Ted Cruz, the junior senator from Texas, has spent his first few months in office making enemies on both sides of the aisle. Perhaps this is because the Tea Party hero employs a potent mix of of sanctimonious rhetoric and hatchet-job politics that led one of his fellow GOP senators to call him “Jim DeMint without the charm.” His particular brand of smarminess was on display, for instance, when he delivered a condescending, elementary school-level lecture about the Constitution to Sen. Dianne Feinstein. Or when he explained that he was for gun sales background checks but opposed a bill to expand them because the very real gun-show loophole “doesn’t exist.” Or when he mocked his Republicans colleagues who did support the background check bill, calling them weak “squishes.”
So it was a treat today to stumble across this interview that Cruz gave earlier this month to Red State, in which he explains that if anybody has a problem with him it’s their own fault because, “When others have chosen to insult me, to throw rocks at me, I have not and will not respond in kind.”
“Washington is a place where people often shy away from speaking the truth,” he explained. “And so my focus will remain on the substance...and I think there’s some that don’t like a consistent and explicit focus on the substance of the issue.”
We thought we’d help Sen. Cruz out by highlighting just a few examples of times when he has refrained from throwing rocks and displayed “a consistent and explicit focus on the substance of the issue”:
- When he accused John Kerry and Chuck Hagel – both combat veterans – of being “less than ardent fans of the U.S. military.”
- When he baselessly speculated that Hagel was laundering money from the North Korean government.

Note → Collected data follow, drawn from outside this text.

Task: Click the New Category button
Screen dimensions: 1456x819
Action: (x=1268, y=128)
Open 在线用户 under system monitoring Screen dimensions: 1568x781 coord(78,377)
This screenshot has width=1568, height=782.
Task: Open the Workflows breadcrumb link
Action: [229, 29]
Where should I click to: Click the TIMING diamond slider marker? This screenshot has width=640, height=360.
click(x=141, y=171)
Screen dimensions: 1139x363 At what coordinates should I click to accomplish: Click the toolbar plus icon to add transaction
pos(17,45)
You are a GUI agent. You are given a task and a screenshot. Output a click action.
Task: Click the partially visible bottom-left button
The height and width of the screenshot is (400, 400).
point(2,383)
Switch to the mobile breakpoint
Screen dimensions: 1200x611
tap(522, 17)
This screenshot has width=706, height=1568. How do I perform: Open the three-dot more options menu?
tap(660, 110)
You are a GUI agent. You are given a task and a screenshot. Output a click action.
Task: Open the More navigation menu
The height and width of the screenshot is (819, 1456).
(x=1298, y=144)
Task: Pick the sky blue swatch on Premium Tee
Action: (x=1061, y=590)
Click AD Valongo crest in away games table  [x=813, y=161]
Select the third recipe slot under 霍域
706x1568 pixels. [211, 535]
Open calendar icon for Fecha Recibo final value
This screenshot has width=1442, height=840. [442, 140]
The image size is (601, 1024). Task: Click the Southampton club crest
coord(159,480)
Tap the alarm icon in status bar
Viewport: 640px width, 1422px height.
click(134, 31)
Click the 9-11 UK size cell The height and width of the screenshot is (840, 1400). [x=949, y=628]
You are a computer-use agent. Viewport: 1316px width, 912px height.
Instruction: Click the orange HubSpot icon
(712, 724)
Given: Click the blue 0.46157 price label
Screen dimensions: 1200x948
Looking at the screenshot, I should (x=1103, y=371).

- When he warned that “Sharia law is an enormous problem” in the United States.
- When he claimed that when he attended Harvard Law School, there were twelve professors “who believed in the Communists overthrowing the United States government.”
- When he called President Obama “the most radical” president “ever to occupy the Oval Office.”
- When he claimed that the United Nations and George Soros are conspiring to eliminate golf.
- When he objected to a symbolic resolution commemorating International Women’s Day because it acknowledged the existence of climate change.
- When he attacked a fellow Republican Senate candidate for marching in a gay pride parade.
- When he called President Obama “the single biggest obstacle to passing immigration reform”…which Cruz opposes.
- When he falsely claimed that expanding Medicaid would actually “worsen health care options for the most vulnerable.”
- When he objected for no particular reason to a symbolic resolution commemorating Multiple Sclerosis Awareness Week.
- When he called the families of children killed in Newtown “political props.”